I recently took you on a photographic saunter around the main archaeological site of Delphi, and promised to collect you from the cafe for some more exploration. I hope you haven’t put on too much weight while sitting there waiting for me.
Time to move on! Grab your water and we’ll take a short walk down the road to another great site, that is also part of the UNESCO World Heritage Site. The road can be busy and the footpath is narrow, so take care. We’ll stay on the left for now, as we’ll pass the Castalian Spring, where visitors to Delphi used to stop for refreshment and cleansing, and where Pythia and the priests cleansed themselves before the oracle-giving ceremony. There is a newer water fountain by the road now, for modern tourist refreshment, and access to the spring itself was not obvious to me. However, it certainly used to be open as I had a wash there back in 1975.
Now we’ll cross the road and make our way to the place ahead where several buses are waiting for their groups to return. There is an entrance here to the Athena Pronaia Sanctuary, and the Tholos of Delphi. The quick route down has a locked gate at the top, but turn right and there is a long path that leads you there; and it really is worth making this detour. In fact, the Tholos is apparently the most photographed structure in Delphi.
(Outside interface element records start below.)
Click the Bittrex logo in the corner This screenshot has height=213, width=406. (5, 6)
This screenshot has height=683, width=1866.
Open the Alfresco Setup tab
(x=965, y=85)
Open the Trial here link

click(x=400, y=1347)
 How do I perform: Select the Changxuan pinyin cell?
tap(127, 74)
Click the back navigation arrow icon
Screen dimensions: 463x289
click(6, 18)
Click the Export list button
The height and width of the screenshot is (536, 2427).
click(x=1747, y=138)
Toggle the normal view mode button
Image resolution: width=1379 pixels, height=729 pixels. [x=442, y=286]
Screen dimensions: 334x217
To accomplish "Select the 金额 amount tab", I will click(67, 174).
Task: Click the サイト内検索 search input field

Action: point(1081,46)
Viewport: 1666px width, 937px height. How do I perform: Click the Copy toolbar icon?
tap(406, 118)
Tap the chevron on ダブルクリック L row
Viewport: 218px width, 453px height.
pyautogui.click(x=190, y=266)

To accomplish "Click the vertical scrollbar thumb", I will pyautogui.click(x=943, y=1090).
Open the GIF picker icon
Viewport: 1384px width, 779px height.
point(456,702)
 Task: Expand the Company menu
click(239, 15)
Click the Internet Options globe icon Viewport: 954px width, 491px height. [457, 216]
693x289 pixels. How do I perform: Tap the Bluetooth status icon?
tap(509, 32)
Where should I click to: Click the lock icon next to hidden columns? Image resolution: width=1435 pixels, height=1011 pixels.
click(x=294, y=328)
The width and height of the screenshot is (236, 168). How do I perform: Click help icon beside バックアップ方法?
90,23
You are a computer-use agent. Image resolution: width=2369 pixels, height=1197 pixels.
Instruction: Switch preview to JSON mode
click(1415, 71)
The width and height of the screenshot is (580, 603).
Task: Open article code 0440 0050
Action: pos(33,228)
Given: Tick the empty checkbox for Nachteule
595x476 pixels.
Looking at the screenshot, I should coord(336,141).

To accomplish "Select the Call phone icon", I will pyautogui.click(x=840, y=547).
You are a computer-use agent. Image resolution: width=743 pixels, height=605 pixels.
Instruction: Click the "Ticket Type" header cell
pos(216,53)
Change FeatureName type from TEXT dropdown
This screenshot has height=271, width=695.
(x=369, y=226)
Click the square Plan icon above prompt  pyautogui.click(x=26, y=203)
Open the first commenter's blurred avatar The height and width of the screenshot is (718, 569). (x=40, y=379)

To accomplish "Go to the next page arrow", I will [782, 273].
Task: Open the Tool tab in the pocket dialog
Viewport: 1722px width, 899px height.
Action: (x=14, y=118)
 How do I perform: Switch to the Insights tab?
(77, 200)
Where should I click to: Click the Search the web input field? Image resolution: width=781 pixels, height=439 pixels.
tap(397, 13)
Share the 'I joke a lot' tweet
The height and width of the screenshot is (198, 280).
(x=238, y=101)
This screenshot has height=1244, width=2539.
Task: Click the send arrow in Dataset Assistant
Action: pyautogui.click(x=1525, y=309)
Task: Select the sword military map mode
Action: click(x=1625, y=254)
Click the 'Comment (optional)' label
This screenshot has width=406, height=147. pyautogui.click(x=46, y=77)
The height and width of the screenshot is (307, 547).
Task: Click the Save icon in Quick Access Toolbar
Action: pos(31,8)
Athena Pronoia was worshiped for her many attributes, including the goddess of peace, of war, of arts, of trade and agriculture, of labour and was also popular with those expecting a child.
The sanctuary is believed to have been small when first built in around 600 BC, with just one temple and an altar. It developed over the years and acquired treasuries, extra temples and altars, plus a pedestal supporting the trophy of Delphi. Two of the smaller temples were dedicated to Hygieia and Eileitshyia, deities for childbirth.
A Tholos is a circular temple. The one here was constructed between 380 and 360 BC. It consisted of 20 Doric columns arranged in a circle with an exterior diameter of 14.8 metres, with another 10 columns, this time Corinthian-style, in the interior. The exterior columns supported an eight-arched roof, plus metopes and triglyphs galore.
Much of this site is now left to our imagination, but three columns of the Tholos have been reconstructed and it makes an impressive sight.